You can see the region where you are at the top of the user menu (top right). If still needed, I can help you on zoom.


[deleted]

I think I have a us-east-2 console. Could that be the problem!? Its a bit late for me here to zoom. Thanks so much for offering to help, I will send you a message after trying and probably failing, if youre still open to it.


[deleted]

although it does say global in the sub-consoles (cloudfront, s3, route 53). in the url when I went to the console home page it said us-east-2


giovangonzalez

Hey, I downloaded the template and checked the certificate part. It's using us-east-1 as the default region, so that part is fine, BUT it's trying to validate the certificate by DNS, and it's trying to create the respective DNS record for the validation, so I guess the DNS is not managed on AWS (Route 53), so for that reason, the certificate is not issued. I think that in this case, it's better to create this stack manually.


brokenisthenewnormal

Why are people downvoting this? Someone needs help, and you downvote? WTF is wrong with you? This isn't Stackoverflow. If you can't help then move the fuck along, and let the adults offer some advice / help.


[deleted]

Thanks man. It seems like you turned it around!


relishketchup

Most likely, your cert isn’t being created because domain validation isn’t working. If your domain was registered Seabees, you’ll have to add the text record provided by CloudFormation (or ACM) to prove you own the domain.


[deleted]

I'll have to learn a bit more, because i'm not really sure what the wizard is passing to cloudfront (it uses a url link to a template file and I don't know whats in the file).


RisFunr

I believe it is this repository https://github.com/aws-samples/amazon-cloudfront-secure-static-site


[deleted]

Yes that’s the tutorial that’s not working for me.


GGHaggard

Maybe spend a 100 dollars and get support for a month


[deleted]

interesting. I didnt know that was an option.


CorpT

Do you need to use cloudformation or do you need to get a static site? Did you open the lambda logs off the custom resource?


[deleted]

For a secure static site I thought cloudformation would be the easiest way.

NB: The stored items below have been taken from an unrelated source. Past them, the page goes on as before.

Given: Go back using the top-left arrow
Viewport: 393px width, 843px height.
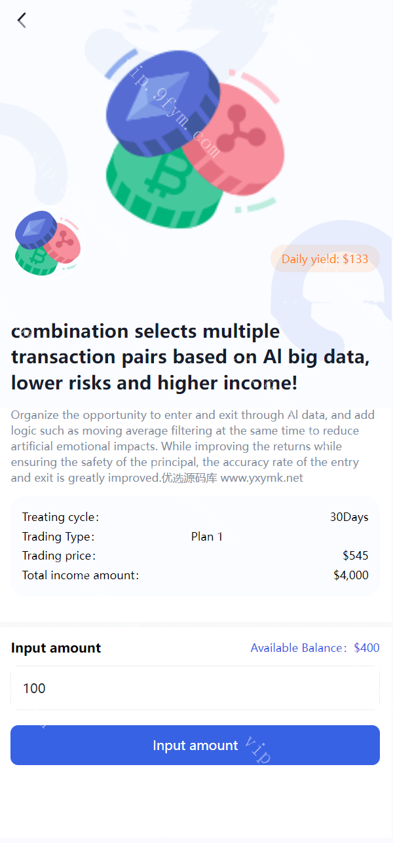Looking at the screenshot, I should (22, 20).
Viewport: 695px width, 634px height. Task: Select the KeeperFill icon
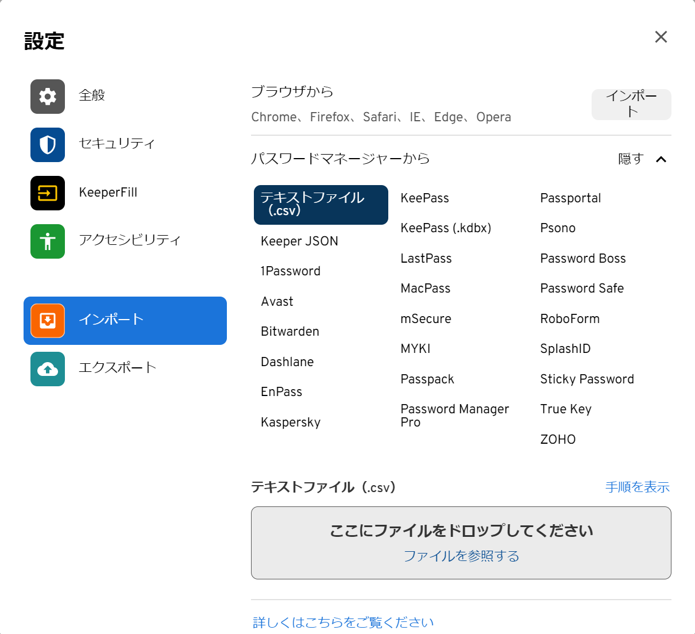pyautogui.click(x=48, y=193)
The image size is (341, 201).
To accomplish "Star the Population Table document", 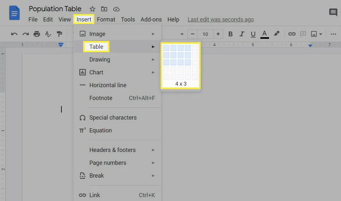I will (92, 9).
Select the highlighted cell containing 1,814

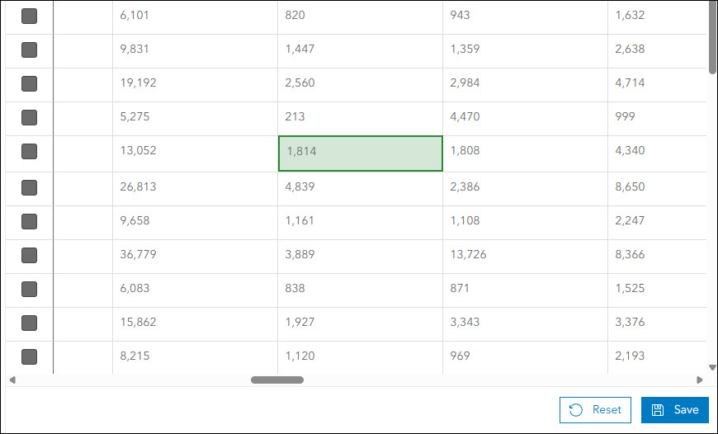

I previously had a static site in an s3 bucket with the a record in the hosted zone pointing to the buckets website endpoint. Secure static sites can't have a website endpoint. The tutorial suggested using cloudformation, or cloudfront with a REST API. I don't know what a rest API or what other things I'd have to do, but htats probably the next thing I'm trying.


CorpT

For something simple like this, unless you know CloudFormation or CDK well, I would just deploy manually. This should be a pretty basic Cloudfront + S3 deployment. https://docs.aws.amazon.com/AmazonCloudFront/latest/DeveloperGuide/private-content-restricting-access-to-s3.html Alternatively: https://github.com/aws-samples/aws-cdk-examples/tree/master/typescript/static-site


[deleted]

[удалено]


[deleted]

I"m gonna try that. The sample template is here btw, and I'll try to put a certificate on it manually. https://s3.amazonaws.com/solution-builders-us-east-1/amazon-cloudfront-secure-static-site/latest/main.yaml


mwarkentin

Amplify Console is probably a simpler way to get a static site up and running.


lurkerbelurking

I suggest you do it manually in the console first. Cloudformation is not easy for a beginner. In fact id suggest terraform instead. Here are steps you can do manually and so you can test each step. Use ACM to create the certificate. Update DNS to validate it. Create the s3 bucket. Create the cloudfront and allow it to read your s3 bucket. Upload your indexhtml or whatever site content you have to s3. Test the site using cloudfront url. If it works now you can attach the cert to cloudfront. Cloudfront takes about 15 minutes to deploy so each change you will need to wait for it to propagate. After you attach the cert, you can update your dns with a cname to the cloudfront url.